• Reading passage:
** begin **

That’s a good starting package, but then you should always test new channels so you can learn about new channels. You will never know, is it going to work for you or not. We played around with Tik Tok. We’re still not active there, but we play on the ads and we learn a lot there. So we’re still figuring out the channel, if that’s really the audience which we want to work with. And very often the problem is that it’s basically just mobile. And try to just launch your e-commerce store using just your mobile phone. You should better use desktop, and that’s one of the platforms. I know that most of the people still use mobile.

Raitis:

So it’s always about testing your channels. Playing even with a Clubhouse. We don’t know what will come up in a couple of years.

Stephanie:

I can see probably a big wave of people wanting to use you now, especially with so many entrepreneurs starting businesses, starting new DTC companies. What inbound have you had around this new rise of everyone’s starting a company or a brand or trying to launch a product?

Raitis:

So we are in a pretty great place in terms of that. So that’s probably also why we are so successful. Basically, this times, we love to use side hustling. It’s a thing in the U.S. It’s much more a thing than, for example, in Europe. We are now localizing also our website in a couple of languages. And we can’t use the same methods as we did in the U.S. And it’s side hustling, but it’s also that so many new creators is made. And it’s, again, thanks to social media that you can create content, but again, you create an audience. You can want to sell the merch to that audience.

** end **

• Aim: Copy the interview excerpt on testing sales channels word for word, in its entirety. The material has no connection to the interview excerpt.

• Data extract:
** begin **

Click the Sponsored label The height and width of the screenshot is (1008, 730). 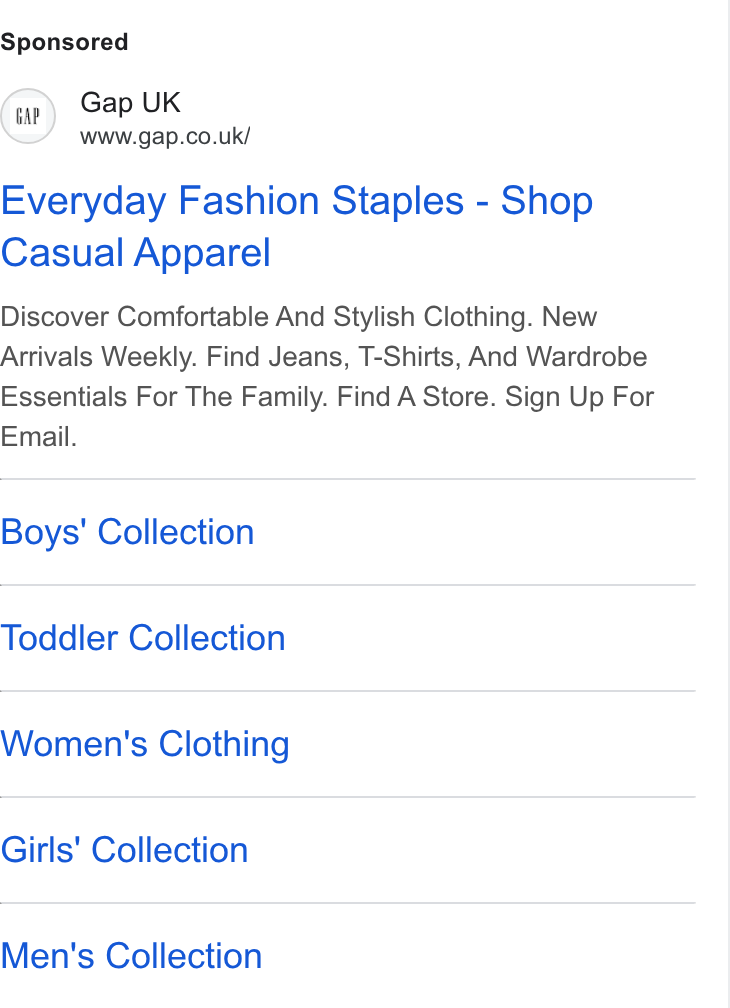64,42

** end **

• Result of the exercise:
That’s a good starting package, but then you should always test new channels so you can learn about new channels. You will never know, is it going to work for you or not. We played around with Tik Tok. We’re still not active there, but we play on the ads and we learn a lot there. So we’re still figuring out the channel, if that’s really the audience which we want to work with. And very often the problem is that it’s basically just mobile. And try to just launch your e-commerce store using just your mobile phone. You should better use desktop, and that’s one of the platforms. I know that most of the people still use mobile.

Raitis:

So it’s always about testing your channels. Playing even with a Clubhouse. We don’t know what will come up in a couple of years.

Stephanie:

I can see probably a big wave of people wanting to use you now, especially with so many entrepreneurs starting businesses, starting new DTC companies. What inbound have you had around this new rise of everyone’s starting a company or a brand or trying to launch a product?

Raitis:

So we are in a pretty great place in terms of that. So that’s probably also why we are so successful. Basically, this times, we love to use side hustling. It’s a thing in the U.S. It’s much more a thing than, for example, in Europe. We are now localizing also our website in a couple of languages. And we can’t use the same methods as we did in the U.S. And it’s side hustling, but it’s also that so many new creators is made. And it’s, again, thanks to social media that you can create content, but again, you create an audience. You can want to sell the merch to that audience.